# [Given entries]
· · ·

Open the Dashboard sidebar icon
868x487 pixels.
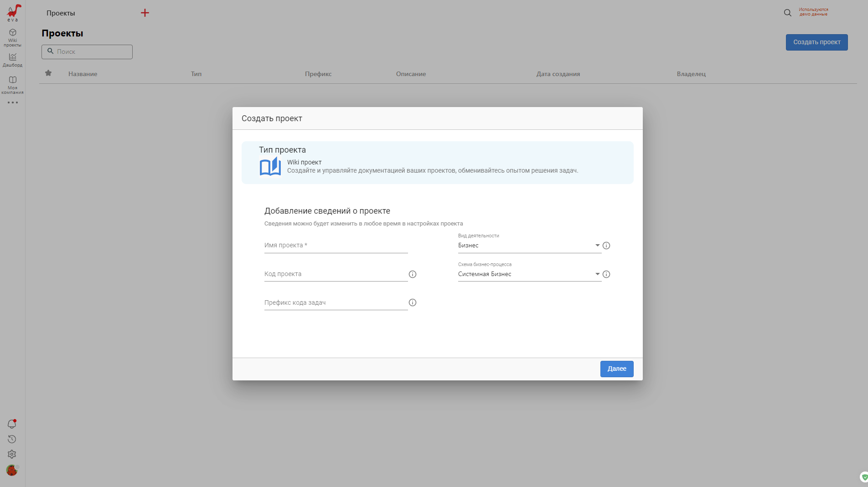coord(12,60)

· · ·

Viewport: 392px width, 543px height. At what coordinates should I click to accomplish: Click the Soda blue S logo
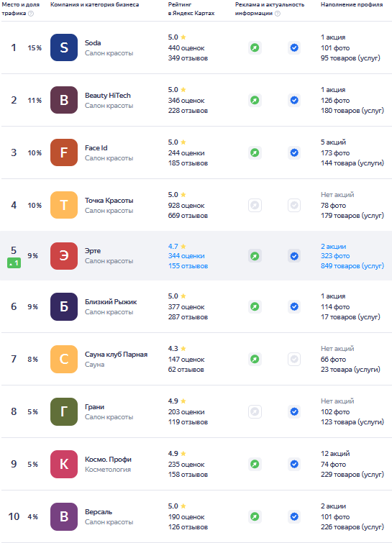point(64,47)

· · ·

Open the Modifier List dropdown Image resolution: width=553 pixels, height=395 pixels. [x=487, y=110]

· · ·

Identify the lines above that contain the word "Open", then copy them.

# [Response]
Open the Dashboard sidebar icon
Open the Modifier List dropdown Image resolution: width=553 pixels, height=395 pixels. [x=487, y=110]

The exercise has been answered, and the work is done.